Saved To Serve The Gospel

Acts 23:23-30
Then he called two of his centurions and ordered them, 'Get ready a detachment of two hundred soldiers, seventy horsemen and two hundred spearmen to go to Caesarea at nine tonight. Provide horses for Paul so that he may be taken safely to Governor Felix.' He wrote a letter as follows: Claudius Lysias, To His Excellency, Governor Felix: Greetings. This man was seized by the Jews and they were about to kill him, but I came with my troops and rescued him, for I had learned that he is a Roman citizen. I wanted to know why they were accusing him, so I brought him to their Sanhedrin. I found that the accusation had to do with questions about their law, but there was no charge against him that deserved death or imprisonment. When I was informed of a plot to be carried out against the man, I sent him to you at once. I also ordered his accusers to present to you their case against him.' (NIVUK)

Paul was held in protective custody in the Fortress of Antonia near to the temple in Jerusalem. Twice, religions extremists tried to kill him and now a third plot had been uncovered (Acts 23:12-15). The chief priests would ask Claudius Lysias, the military commander, to bring Paul to the Sanhedrin for more questioning. Then a mob would ambush Paul, overpower the few soldiers and kill the apostle. Paul's nephew heard about the plot and told the commander (Acts 23:16-17).

Claudius was a high ranking officer, a tribune with a thousand solders at his command. He recognised that the young man's report was authentic and that he needed to get Paul out of Jerusalem quickly and safely. As Paul was a Roman citizen he had the right to expect the imperial militia to protect him. And if the tribune had allowed a Roman citizen to be killed by a mob while in his care, Claudius would lose his job.

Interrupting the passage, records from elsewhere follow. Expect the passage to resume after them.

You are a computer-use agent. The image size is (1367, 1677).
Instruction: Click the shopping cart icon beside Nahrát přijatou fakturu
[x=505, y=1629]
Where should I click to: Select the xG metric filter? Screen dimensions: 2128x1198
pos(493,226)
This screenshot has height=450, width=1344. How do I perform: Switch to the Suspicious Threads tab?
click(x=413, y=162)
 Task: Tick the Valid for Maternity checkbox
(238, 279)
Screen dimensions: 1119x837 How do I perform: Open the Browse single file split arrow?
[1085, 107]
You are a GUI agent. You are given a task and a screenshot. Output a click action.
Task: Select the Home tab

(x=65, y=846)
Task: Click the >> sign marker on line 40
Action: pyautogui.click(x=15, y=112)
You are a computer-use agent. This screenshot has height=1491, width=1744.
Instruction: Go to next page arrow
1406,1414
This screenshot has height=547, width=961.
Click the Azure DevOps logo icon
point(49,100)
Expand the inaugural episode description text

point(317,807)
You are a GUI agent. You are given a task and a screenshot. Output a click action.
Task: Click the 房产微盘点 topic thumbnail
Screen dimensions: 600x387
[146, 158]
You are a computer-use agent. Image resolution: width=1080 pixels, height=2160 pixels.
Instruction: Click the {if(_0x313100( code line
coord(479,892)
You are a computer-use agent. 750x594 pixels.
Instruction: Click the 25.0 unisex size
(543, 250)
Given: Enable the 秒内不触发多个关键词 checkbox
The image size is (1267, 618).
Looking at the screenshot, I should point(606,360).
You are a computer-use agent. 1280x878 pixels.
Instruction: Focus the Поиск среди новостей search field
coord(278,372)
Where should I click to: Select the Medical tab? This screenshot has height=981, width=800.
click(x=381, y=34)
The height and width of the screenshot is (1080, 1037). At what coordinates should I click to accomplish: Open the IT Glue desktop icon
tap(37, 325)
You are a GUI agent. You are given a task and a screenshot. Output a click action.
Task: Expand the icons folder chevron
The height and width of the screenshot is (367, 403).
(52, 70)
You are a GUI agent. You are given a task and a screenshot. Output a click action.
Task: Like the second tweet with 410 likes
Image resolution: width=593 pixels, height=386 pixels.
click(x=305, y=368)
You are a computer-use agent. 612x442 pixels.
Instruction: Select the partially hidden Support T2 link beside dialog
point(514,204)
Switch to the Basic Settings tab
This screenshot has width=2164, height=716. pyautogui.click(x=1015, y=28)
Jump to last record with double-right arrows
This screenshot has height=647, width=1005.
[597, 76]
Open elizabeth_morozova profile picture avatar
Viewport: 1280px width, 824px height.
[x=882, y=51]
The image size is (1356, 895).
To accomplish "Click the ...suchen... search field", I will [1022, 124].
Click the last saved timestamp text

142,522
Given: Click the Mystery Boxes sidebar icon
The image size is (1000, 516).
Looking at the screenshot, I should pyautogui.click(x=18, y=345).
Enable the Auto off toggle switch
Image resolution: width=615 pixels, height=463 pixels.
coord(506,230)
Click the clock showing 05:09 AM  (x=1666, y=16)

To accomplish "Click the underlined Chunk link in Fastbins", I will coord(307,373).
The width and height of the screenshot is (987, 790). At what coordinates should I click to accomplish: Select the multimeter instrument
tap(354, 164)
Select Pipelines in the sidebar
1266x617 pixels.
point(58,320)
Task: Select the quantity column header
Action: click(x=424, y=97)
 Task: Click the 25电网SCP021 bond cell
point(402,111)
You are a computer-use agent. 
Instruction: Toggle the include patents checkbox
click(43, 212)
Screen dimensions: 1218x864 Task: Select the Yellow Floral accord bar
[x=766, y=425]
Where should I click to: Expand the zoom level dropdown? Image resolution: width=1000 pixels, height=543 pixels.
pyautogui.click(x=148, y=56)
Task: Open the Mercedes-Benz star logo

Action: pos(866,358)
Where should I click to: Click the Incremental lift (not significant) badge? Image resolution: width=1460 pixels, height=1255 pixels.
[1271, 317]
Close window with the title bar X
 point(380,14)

So he ordered two centurions to muster almost five hundred men to escort Paul at night, the sixty miles to Caesarea, three hours after sunset. He would be kept in the citadel there for two years while Governor Felix had many conversations with him, partly interested in his beliefs and also hoping for a significant bribe to let Paul go free (Acts 24:24-27). But during that time Paul was fulfilling the Lord's prophetic message (Acts 9:15-16); he was kept safe and allowed some freedom and friends (Acts 24:23).

The Lord was in command of the commander, and governing the governor: although they did not realise it. It was God's provision to keep Paul safe while he often spoke about Jesus to the Governor. It was also good preparation for his future ministry in Rome. In Caesarea he learned how God was saving his life so that he could still serve the gospel. When your circumstances change, God's call upon your life remains the same. You may be in a different place, among different people, but the gospel of Jesus is the same. You may find yourself limited in some way through family, occupation, health or location, but your heart is not bound. The Lord has the right to command you to be kept safe and the right to command you to serve. So do not complain that things have changed; praise God that you can still serve Him and proclaim Jesus as Lord.

Sovereign Lord. Thank You for using whatever means You choose to protect Your people so that they can serve You. Forgive me for complaining when my circumstances change. Help me to see that whatever the pattern of my life, You do not change, the gospel of Jesus is the same and I have a responsibility to use whatever situation I am in to serve You, trusting You to keep me safe. In Jesus' Name. Amen.